Oleksandra Matvijchuk, avocate
Matvijchuk critique la stratégie européenne d’évitement de l’escalade, la jugeant contre-productive et affirmant que Poutine a clairement indiqué sa volonté d’entrer en guerre avec l’Union européenne. Elle s’interroge sur la préparation de l’Europe, soulignant que ses gouvernements reconnaissent la nécessité d’accroître leurs capacités de défense, mais que Poutine ne leur laissera peut-être pas le temps de le faire. Elle met en garde contre la menace croissante des drones, capables de paralyser des infrastructures critiques avec des moyens relativement limités.
« Les drones sont déjà en Pologne, au Danemark, en Allemagne, en Belgique, en France. Je sais que les gens ne commencent à comprendre qu’il y a une guerre que lorsque les bombes leur tombent sur la tête. Mais la guerre moderne est différente. Il suffit que des drones non identifiés survolent l’aéroport de Munich pour paralyser le trafic dans une grande partie de l’Allemagne et causer des milliards d’euros de pertes. Quelques drones incontrôlés, qui coûtent des milliers d’euros, suffisent à causer des milliards de dégâts. La nouvelle guerre sera ainsi. »

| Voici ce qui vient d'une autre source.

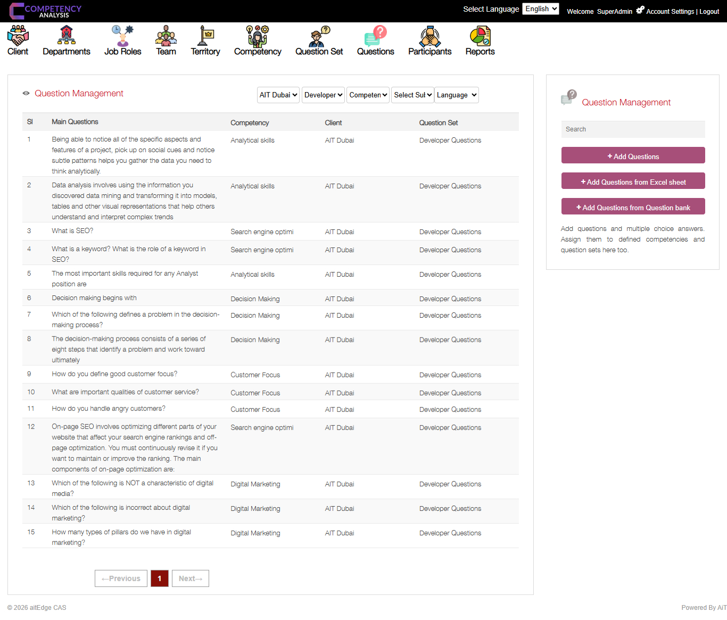
Task: Click the Add Questions button
Action: [633, 155]
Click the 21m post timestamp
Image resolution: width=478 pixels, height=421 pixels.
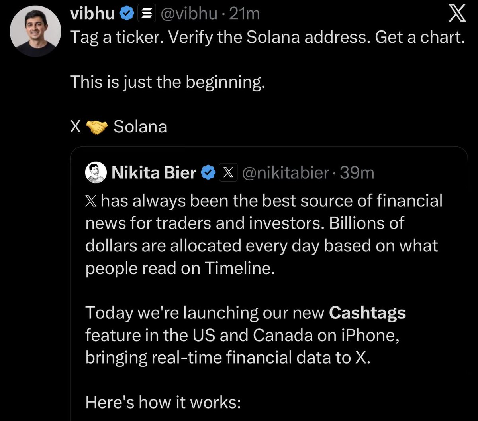[x=245, y=14]
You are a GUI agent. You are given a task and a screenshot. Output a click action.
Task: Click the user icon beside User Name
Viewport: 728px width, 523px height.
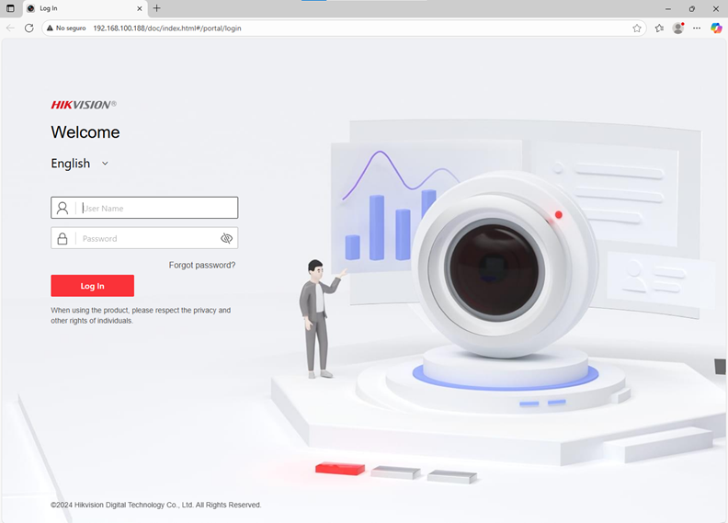[63, 209]
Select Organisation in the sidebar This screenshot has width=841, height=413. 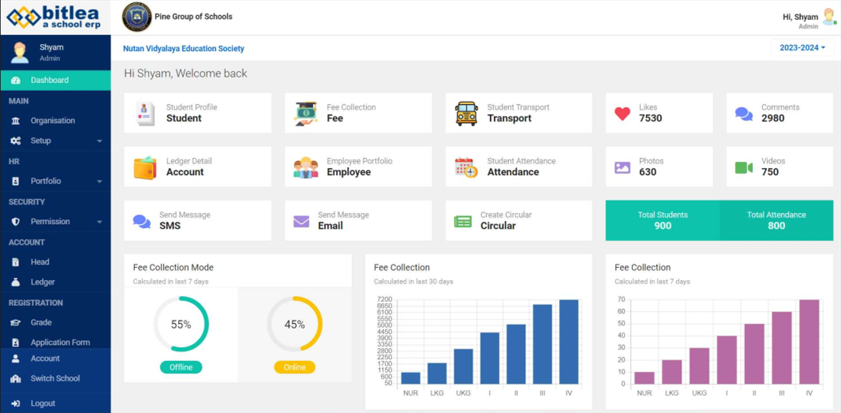(x=53, y=121)
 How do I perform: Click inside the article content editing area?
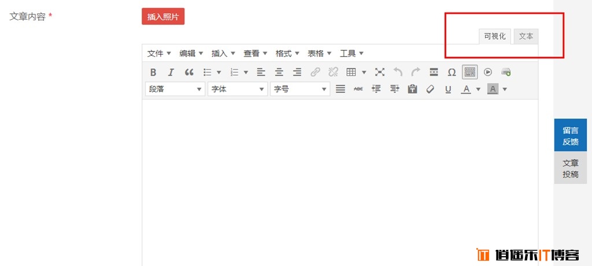pos(339,179)
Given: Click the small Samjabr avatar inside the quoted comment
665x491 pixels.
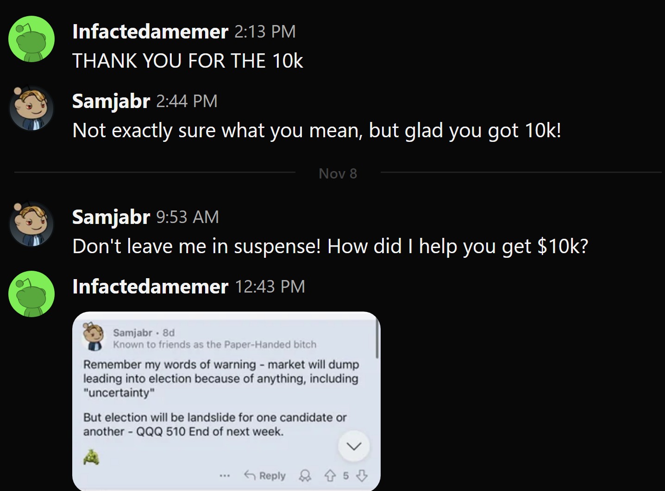Looking at the screenshot, I should [x=94, y=337].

Oleksandra Matvijchuk, avocate
Enfin, Matvijchuk rejette l’idée que l’Ukraine pourrait être apaisée en cédant une partie de son territoire à la Russie, estimant que cela ne ferait qu’encourager Poutine à poursuivre ses ambitions expansionnistes. Elle rappelle les crimes commis par les forces russes dans d’autres régions et souligne que l’appétit de Poutine ne sera pas satisfait tant qu’il ne sera pas confronté à une opposition ferme.